Both asthma and chronic obstructive pulmonary disease (COPD) are chronic diseases involving airflow obstruction and are consequences of gene environment interaction. COPD includes progressive respiratory diseases like emphysema and chronic bronchitis and is characterized by decreased airflow over time and increased inflammation. While airway obstruction in asthma is reversible, airflow limitation in COPD is usually not reversible, although one third of COPD patients do respond to bronchodilators agents and show good reversibility.
Long standing asthma that has become unresponsive to treatment can lead to chronic irreversible airflow obstruction with reduced lung function resulting in COPD.
The delicate nuances between these two seemingly similar diseases were brought out through interesting panel discussions at the recently concluded 20th NESCON (20th National Conference on Environmental Sciences and Pulmonary Diseases), organized by the Academy of Respiratory Medicine in Mumbai under the auspices of Environmental Medical Association.
Dr Raj Kumar, Professor and Head, Department of Respiratory Allergy and Applied Immunology and National Centre of Respiratory Allergy, Asthma and Immunology (NCRAAI), at Vallabhbhai Patel Chest Institute (VPCI), advocated the use of allergen specific immunotherapy for treating allergic bronchial asthma. Specific immunotherapy has long term preventive effects on seasonal and perennial asthma and can benefit selected asthma patients by reducing symptoms, reducing requirement of medication, improving quality of life and has long term benefits. According to a Cochrane meta-analysis immunotherapy can reduce asthma symptoms, need for medications, and risk of severe asthma attacks after future exposure to the allergen.
Dr Kumar said to Citizen News Service (CNS): "We need to identify the clinically relevant antigens and then treat the patient with them. The mechanism is to produce blocking antibodies IgG to reduce production of IgE antibodies which are responsible for type 1 hypersensitive reaction. After initiation of immunotherapy there is an initial rise in IgE levels and then gradual but consistent fall. However, this therapy carries the risk of anaphylactic reactions and should be prescribed only by physicians who are adequately trained for treating allergies."
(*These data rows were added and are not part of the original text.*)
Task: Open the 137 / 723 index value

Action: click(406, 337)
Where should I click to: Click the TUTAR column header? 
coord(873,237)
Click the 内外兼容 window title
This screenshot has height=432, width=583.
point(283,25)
FEV1 value is more than 80% or more of the predicted value indicates mild asthma, and COPD is diagnosed if post-bronchodilator FEV1/ FVC value is less than 0.7. FEV1 more than 50% indicates severe COPD.
COPD is not limited to lungs but extra pulmonary effects on muscles and metabolism are also severe. Although non- smoker COPD is also possible, COPD is almost always associated with a long history of smoking and/or exposure to biomass fuel smoke in poorly ventilated kitchens; while asthma occurs in non-smokers as well as smokers although smoking can worsen asthma. Approximately 10% of patients of COPD may have features of asthma also.
Dr Suhas Bardapurkar, senior consultant respiratory physician in Aurangabad, Maharashtra, lamented that most of his COPD patients are not able to even pronounce that word correctly let alone understand the implications of the disease. Calling COPD 'beedi ki peeda' (the pain of smoking), he said that although it is more serious than asthma, it is often misunderstood as asthma.
COPD is preventable, while asthma is not. Yet COPD is an under diagnosed, under treated and a neglected respiratory disease and its burden is substantially under estimated since non-respiratory diseases account for more than 50% of underlying causes of death in COPD.
In the opinion of Dr. Bardapurkar, "Spirometry is the best test for diagnosing and monitoring treatment outcomes of COPD. Without spirometry we cannot diagnose COPD, yet it is not very popular with doctors due to their lack of understanding and knowledge about it. Of course, the technician performing the test should be well trained so that he/she can demonstrate to the patient how to breathe in and hold air and exhale to check for COPD."